Updates the Qwen3.5-397B-A17B-MXFP4 MI355X MTP launch recipe
(benchmarks/single_node/fixed_seq_len/qwen3.5_fp4_mi355x_mtp.sh) with a tuned,
env/flags-only configuration. The change is +4–11% throughput across the
concurrency sweep, with lower TPOT and p99 TTFT, and it unlocks concurrency 256
(where the current script OOMs) — at no accuracy cost.

Scope: environment variables and server flags only.
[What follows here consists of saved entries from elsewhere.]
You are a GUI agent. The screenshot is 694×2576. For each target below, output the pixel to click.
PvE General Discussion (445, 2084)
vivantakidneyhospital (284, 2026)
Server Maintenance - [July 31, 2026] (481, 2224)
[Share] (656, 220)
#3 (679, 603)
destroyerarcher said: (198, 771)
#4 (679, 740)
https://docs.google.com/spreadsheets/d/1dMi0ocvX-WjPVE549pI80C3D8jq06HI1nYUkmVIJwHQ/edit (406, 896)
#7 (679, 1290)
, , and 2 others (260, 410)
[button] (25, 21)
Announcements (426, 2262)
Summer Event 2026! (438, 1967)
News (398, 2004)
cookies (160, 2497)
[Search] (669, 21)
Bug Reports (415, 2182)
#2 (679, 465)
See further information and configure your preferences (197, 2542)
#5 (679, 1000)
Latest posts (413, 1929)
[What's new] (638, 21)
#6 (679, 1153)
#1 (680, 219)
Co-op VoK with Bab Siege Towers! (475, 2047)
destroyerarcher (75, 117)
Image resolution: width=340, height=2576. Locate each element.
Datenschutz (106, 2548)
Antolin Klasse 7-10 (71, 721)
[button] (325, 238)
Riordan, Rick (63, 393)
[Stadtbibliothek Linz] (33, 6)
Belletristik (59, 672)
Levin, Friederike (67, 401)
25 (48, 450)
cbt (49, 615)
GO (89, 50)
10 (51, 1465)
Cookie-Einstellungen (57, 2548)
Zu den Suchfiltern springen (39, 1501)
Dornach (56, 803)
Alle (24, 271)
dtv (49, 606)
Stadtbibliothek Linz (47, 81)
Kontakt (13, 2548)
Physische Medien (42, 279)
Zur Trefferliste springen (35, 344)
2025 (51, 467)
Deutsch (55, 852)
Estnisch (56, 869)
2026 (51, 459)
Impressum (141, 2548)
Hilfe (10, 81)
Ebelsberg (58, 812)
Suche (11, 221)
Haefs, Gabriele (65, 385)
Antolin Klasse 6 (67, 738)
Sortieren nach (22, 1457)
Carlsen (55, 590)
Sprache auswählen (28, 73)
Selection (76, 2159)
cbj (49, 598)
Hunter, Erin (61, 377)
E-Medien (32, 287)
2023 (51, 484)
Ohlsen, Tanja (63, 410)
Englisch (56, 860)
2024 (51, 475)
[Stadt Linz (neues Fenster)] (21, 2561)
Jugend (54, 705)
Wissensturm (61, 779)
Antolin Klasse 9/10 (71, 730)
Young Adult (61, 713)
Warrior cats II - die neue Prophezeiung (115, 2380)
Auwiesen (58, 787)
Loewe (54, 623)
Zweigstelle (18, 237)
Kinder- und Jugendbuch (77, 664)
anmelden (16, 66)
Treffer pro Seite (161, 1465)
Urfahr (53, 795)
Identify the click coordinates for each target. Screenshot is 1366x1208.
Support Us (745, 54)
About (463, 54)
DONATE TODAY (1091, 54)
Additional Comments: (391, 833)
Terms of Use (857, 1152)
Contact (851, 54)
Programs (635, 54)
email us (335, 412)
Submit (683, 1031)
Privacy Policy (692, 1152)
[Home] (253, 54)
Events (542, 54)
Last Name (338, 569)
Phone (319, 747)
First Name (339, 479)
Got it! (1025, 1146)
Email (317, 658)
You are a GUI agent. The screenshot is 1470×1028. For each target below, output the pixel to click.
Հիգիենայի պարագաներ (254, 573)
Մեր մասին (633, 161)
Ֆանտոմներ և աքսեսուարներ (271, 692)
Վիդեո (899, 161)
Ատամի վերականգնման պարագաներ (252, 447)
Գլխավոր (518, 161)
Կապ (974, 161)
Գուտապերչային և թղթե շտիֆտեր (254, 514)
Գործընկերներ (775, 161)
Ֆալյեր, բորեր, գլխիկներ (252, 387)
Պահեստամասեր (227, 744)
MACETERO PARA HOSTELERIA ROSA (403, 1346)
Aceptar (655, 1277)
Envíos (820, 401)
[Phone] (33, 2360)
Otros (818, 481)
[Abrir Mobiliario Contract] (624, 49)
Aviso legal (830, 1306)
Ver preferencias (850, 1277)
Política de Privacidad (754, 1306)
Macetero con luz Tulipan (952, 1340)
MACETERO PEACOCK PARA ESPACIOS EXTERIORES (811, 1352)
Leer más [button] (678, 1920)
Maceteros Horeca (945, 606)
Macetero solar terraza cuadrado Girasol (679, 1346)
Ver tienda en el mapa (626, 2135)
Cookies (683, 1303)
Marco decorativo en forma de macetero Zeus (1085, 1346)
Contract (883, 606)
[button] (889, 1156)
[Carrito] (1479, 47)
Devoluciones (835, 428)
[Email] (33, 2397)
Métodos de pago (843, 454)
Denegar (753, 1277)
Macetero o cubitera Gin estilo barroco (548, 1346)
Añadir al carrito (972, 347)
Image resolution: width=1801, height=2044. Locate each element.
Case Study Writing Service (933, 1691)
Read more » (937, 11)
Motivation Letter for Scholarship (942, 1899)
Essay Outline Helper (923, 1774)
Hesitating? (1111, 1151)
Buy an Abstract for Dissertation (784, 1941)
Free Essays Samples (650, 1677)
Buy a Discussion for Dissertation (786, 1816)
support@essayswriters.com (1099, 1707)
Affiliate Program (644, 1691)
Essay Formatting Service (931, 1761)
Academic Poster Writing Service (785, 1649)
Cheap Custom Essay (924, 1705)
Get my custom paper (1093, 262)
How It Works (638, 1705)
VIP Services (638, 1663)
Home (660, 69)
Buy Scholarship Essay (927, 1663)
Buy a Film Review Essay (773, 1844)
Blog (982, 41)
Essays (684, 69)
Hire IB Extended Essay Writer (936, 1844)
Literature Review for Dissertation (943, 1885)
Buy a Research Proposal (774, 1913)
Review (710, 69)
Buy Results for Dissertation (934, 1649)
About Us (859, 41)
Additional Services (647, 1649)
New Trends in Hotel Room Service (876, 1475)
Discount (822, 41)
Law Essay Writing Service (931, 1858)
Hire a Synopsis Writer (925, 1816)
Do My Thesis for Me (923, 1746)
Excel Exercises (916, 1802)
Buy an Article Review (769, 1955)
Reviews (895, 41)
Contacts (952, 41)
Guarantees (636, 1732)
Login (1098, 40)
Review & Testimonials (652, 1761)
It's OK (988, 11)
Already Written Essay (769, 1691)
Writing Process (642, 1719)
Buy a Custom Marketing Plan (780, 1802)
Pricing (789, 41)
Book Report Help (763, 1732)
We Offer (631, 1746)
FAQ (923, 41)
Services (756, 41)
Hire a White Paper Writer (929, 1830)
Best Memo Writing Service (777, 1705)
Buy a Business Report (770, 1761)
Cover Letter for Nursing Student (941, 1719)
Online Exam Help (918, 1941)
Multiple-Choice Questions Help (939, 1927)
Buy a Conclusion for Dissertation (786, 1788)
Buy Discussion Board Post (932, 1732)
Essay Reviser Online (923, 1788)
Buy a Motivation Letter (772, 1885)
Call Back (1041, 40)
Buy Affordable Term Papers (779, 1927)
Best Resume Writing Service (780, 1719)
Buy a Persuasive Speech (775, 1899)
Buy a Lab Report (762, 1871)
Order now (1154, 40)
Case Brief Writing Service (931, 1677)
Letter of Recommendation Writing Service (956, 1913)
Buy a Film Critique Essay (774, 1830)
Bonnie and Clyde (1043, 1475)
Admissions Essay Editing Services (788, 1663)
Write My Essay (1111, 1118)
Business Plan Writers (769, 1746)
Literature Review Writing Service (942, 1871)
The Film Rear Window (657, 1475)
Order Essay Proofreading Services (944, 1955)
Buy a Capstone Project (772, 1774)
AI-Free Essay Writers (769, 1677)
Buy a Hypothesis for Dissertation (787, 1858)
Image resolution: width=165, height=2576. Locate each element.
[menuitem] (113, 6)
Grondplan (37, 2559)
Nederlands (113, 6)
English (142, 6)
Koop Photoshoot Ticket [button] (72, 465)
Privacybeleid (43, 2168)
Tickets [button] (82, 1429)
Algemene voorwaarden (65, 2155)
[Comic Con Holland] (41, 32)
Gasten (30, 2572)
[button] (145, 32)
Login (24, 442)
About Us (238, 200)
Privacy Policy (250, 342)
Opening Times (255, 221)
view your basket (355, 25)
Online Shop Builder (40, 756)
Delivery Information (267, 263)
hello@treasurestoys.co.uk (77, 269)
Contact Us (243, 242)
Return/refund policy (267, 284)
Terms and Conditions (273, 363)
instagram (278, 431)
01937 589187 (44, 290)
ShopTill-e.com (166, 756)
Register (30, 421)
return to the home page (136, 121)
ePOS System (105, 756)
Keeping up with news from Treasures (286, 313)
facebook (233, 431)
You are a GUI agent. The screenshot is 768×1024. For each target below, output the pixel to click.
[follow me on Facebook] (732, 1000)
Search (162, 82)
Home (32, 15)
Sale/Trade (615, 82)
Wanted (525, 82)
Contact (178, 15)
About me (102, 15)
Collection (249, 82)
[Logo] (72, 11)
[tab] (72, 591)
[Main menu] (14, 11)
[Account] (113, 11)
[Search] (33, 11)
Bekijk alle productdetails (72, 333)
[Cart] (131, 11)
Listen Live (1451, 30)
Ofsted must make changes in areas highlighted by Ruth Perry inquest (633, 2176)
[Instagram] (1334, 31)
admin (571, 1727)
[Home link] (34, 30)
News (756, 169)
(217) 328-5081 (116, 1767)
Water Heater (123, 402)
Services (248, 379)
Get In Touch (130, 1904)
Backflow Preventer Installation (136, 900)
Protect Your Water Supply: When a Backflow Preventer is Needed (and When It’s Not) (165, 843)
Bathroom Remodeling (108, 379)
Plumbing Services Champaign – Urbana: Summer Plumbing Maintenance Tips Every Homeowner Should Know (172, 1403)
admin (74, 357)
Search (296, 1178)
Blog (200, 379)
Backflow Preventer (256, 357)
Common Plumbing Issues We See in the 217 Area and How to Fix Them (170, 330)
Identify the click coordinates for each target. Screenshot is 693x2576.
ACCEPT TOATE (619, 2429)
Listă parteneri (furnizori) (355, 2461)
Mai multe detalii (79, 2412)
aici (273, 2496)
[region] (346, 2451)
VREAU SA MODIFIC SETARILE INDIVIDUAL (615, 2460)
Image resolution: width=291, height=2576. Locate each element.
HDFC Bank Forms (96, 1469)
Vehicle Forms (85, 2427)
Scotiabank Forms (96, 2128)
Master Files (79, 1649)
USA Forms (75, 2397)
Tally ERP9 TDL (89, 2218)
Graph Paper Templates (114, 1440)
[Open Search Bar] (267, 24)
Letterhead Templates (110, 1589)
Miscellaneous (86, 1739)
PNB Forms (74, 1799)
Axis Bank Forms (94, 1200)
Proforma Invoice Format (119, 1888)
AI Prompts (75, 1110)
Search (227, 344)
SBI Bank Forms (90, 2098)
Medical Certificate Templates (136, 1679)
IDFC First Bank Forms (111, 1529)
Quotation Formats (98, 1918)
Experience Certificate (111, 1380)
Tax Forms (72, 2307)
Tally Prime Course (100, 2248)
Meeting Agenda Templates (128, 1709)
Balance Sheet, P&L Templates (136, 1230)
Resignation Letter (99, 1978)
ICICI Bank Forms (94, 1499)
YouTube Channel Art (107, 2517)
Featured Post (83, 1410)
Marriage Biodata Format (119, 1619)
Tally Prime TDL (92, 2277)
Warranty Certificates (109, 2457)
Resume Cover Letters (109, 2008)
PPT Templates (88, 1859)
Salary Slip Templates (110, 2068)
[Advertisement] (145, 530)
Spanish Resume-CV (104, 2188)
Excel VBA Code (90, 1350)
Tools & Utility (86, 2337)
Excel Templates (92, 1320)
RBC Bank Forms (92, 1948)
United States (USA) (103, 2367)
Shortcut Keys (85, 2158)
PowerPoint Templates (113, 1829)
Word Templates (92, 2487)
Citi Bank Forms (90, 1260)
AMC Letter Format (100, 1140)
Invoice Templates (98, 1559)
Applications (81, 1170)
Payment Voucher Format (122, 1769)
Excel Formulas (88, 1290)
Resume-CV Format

Tuned AITER kernel CSVs and
SGLang source patches are intentionally out of scope here and will be upstreamed
to their respective repos (aiter / sglang).

What changed

qwen3.5_fp4_mi355x_mtp.sh (single file):

  • Speculative algorithm EAGLE → NEXTN (built-in MTP head on the ROCm-hardened
    spec-v1 chain path); add SGLANG_ENABLE_SPEC_V2=0.
  • Add ROCM_QUICK_REDUCE_QUANTIZATION=INT4 and AITER_AR_1STAGE=1
    (INT4 quick-reduce + single-stage AITER AllReduce — reduces TP=2 AllReduce latency).
  • Add --enable-dp-attention, --mamba-ssm-dtype bfloat16,
    --disable-shared-experts-fusion.
  • --mem-fraction-static 0.8 → 0.85.
  • Drop SGLANG_USE_AITER_UNIFIED_ATTN, AITER_FLYDSL_FORCE,
    --enable-aiter-allreduce-fusion, --page-size 16.
  • Guard hf download so local (absolute-path) model dirs are not re-downloaded.

A/B results

Qwen3.5-397B-A17B-MXFP4, MI355X, TP=2, ISL=OSL=1024. Arm A = current main script,
Arm B = this recipe. Stock image sglang-hyperloom-env:v1 (no tuned CSVs present —
isolates the env/flags layer). 3 interleaved passes per point, server torn down
between runs; values are the per-point median (run-to-run CV ≤ ~1%).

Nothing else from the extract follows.